After the embarrassing irregularities of the 2000 vote hanging chads, anyone? Congress resolved to ensure that they wouldn't happen again and spent $2 billion on new-generation voting machines. (See pictures of voting machines.)
That apparently wasn't enough. Tuesday's election was plagued with problems, ranging from faulty machines that contributed to long lines to ballot shortages and voter intimidation. While no one is suggesting that these problems affected the overall results, they again highlighted the inability of the world's preeminent democracy to carry out its most basic function. Watchdog officials seemed relieved that this wasn't a closer election.
Election Protection, a nonprofit monitoring group in Washington, said that as of 8 p.m. E.T. Tuesday it had received 50,000 reports alleging voting irregularities. The problems seemed most prevalent in Florida, Pennsylvania and Virginia.
In Florida, for example, some of the new optical-scan machines, which replaced the hanging-chad punch machines of eight years ago, broke down, forcing election officials in several counties to place hand-marked ballots in the lockboxes attached to the non-functioning machines. When the lockboxes became full, officials had to stuff ballots into duffel bags or stack them on the floor. "Not the most secure place," said Jon Greenbaum, Election Protection's top lawyer.

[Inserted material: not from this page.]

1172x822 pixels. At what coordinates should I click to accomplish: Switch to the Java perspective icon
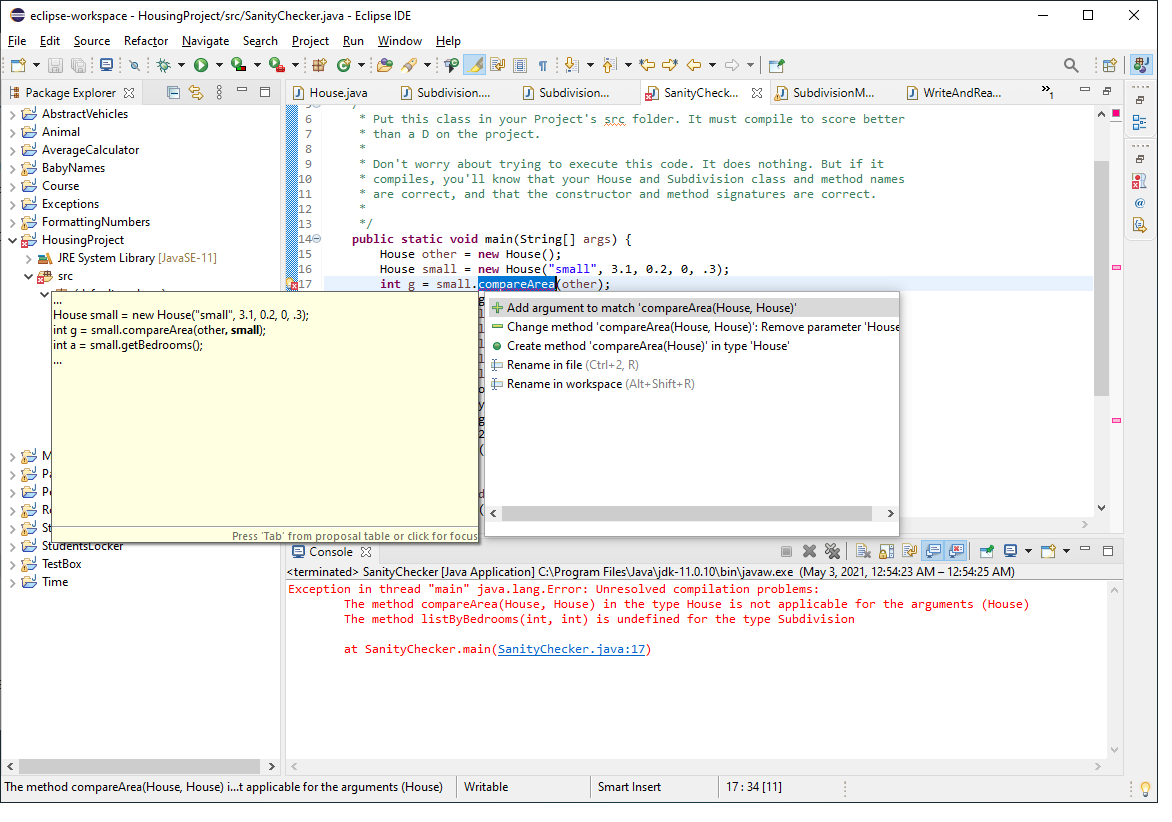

There were also disturbing reports of partisan attempts to suppress voter turnout. Officials at Election Protection said messages were broadcast via robo-calls, text messages and Facebook to discourage young, first-time and minority voters. The tactics, the officials said, seemed suspiciously similar across more than a dozen states. "We're surprised at how ubiquitous it's become, and how sophisticated it's become," Greenbaum said, though he said he didn't have any evidence of coordination behind the various communications.
In one example of the chicanery, text messages were sent to students at Florida State University in Tallahassee saying, "Due to long lines today, all Obama voters are asked to vote on Wednesday," according to Heather Smith of the nonpartisan group Rock the Vote. Greenbaum echoed Smith's concern, saying such deception "has been a frequent refrain."

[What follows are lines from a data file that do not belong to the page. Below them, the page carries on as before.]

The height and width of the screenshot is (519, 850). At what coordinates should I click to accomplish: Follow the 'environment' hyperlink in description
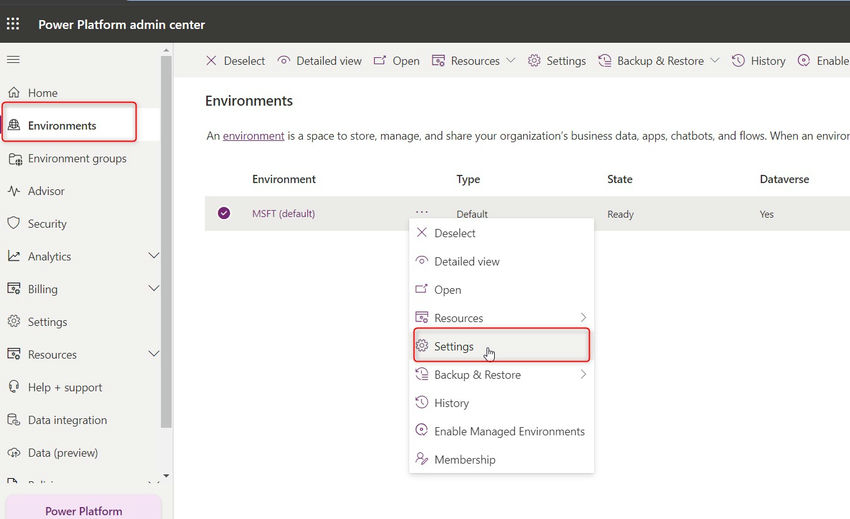pyautogui.click(x=253, y=135)
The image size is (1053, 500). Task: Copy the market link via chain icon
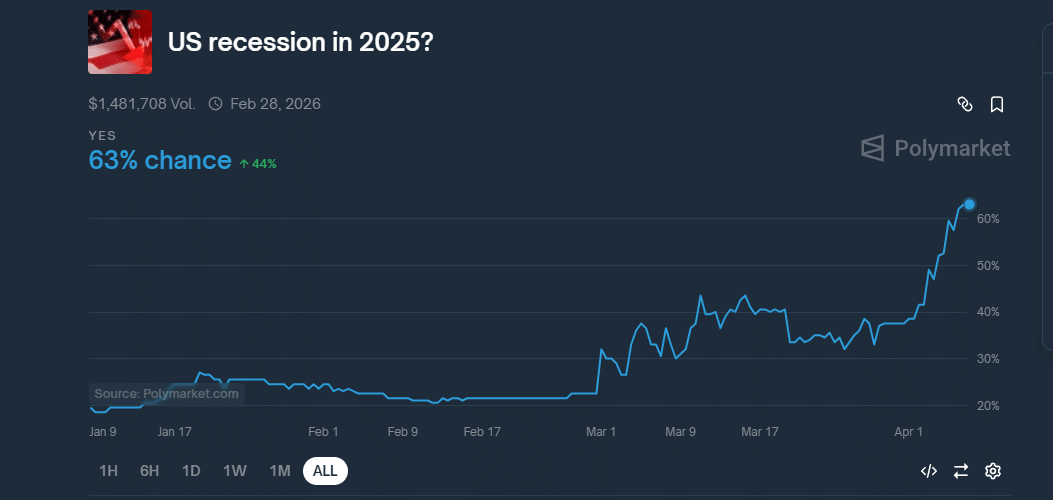965,104
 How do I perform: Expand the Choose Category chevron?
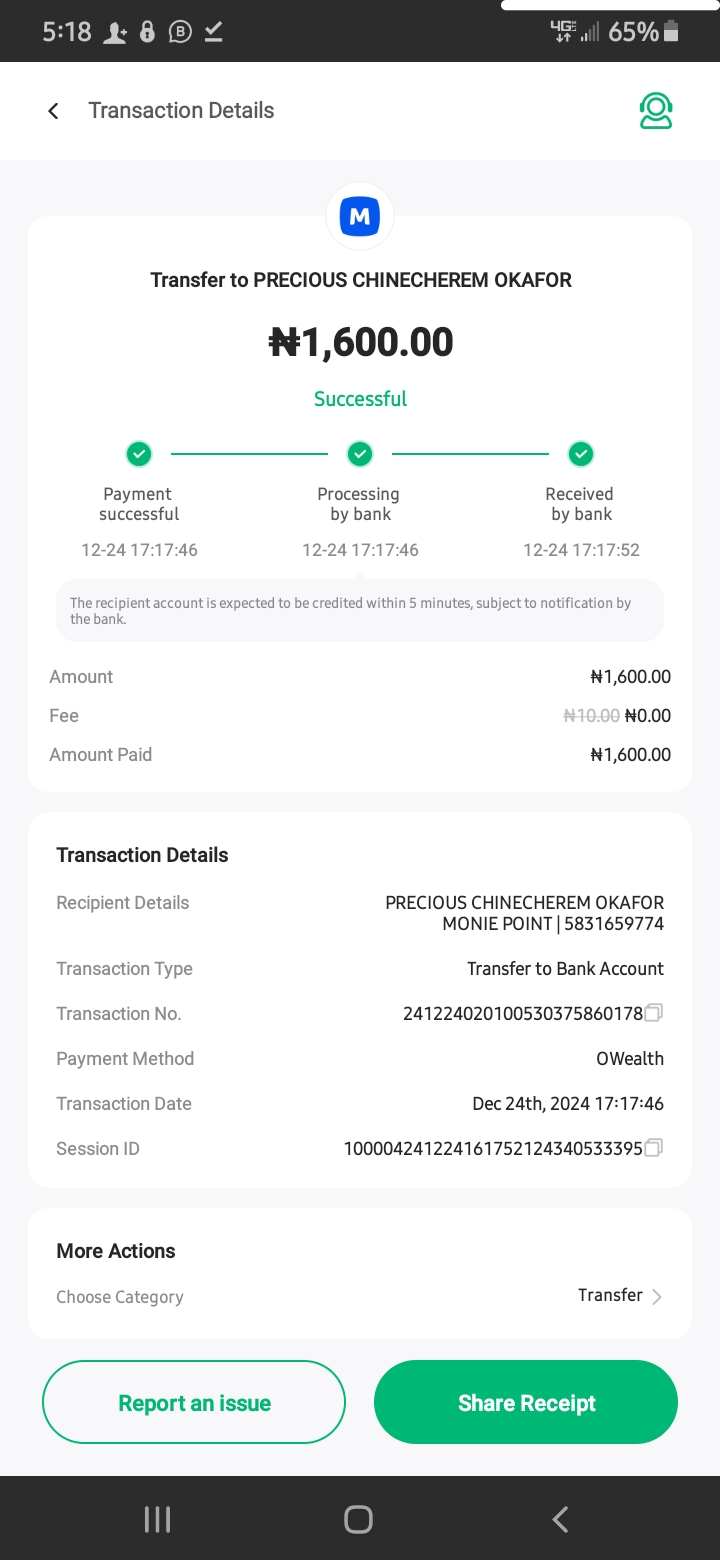(657, 1297)
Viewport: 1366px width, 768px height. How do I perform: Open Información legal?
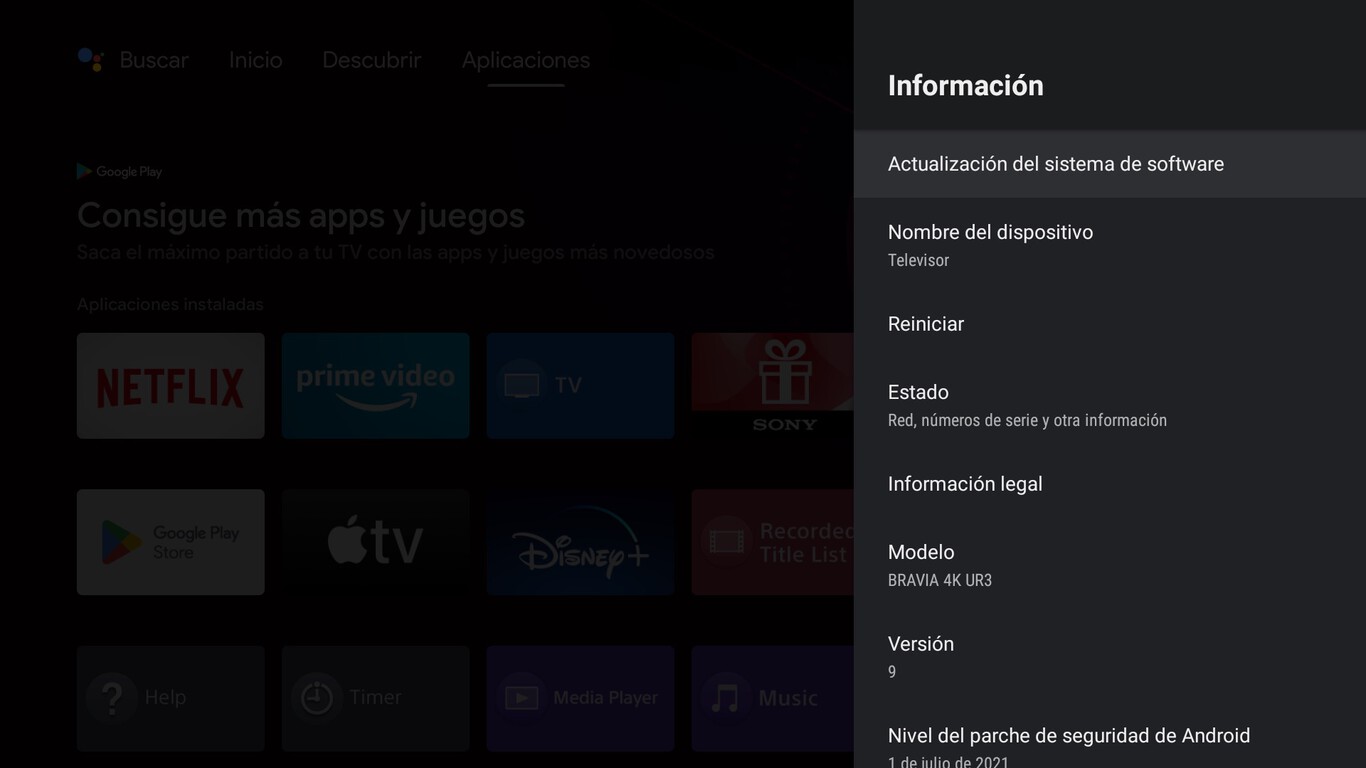965,483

Election Protection threatened to initiate lawsuits early Tuesday as the first reports of irregularities flowed into its office. But by nightfall, officials said they were more interested in working out voting kinks with local officials than in taking them to court. John McCain's campaign did file suit in Virginia, contending that the state's counties failed to send absentee ballots to military personnel early enough for them to vote on time.
The voting snafus add up to another black eye for American democracy. "In some developing democracies, you actually see more sophisticated voting structures than you do here," Greenbaum said. That's because some of the newer democracies use the latest technologies across the entire country, unlike in the U.S., where elections are operated in a patchwork fashion by local governments. Experts said things could have been much worse if an estimated 30% of voters hadn't cast early ballots before the crush on Tuesday.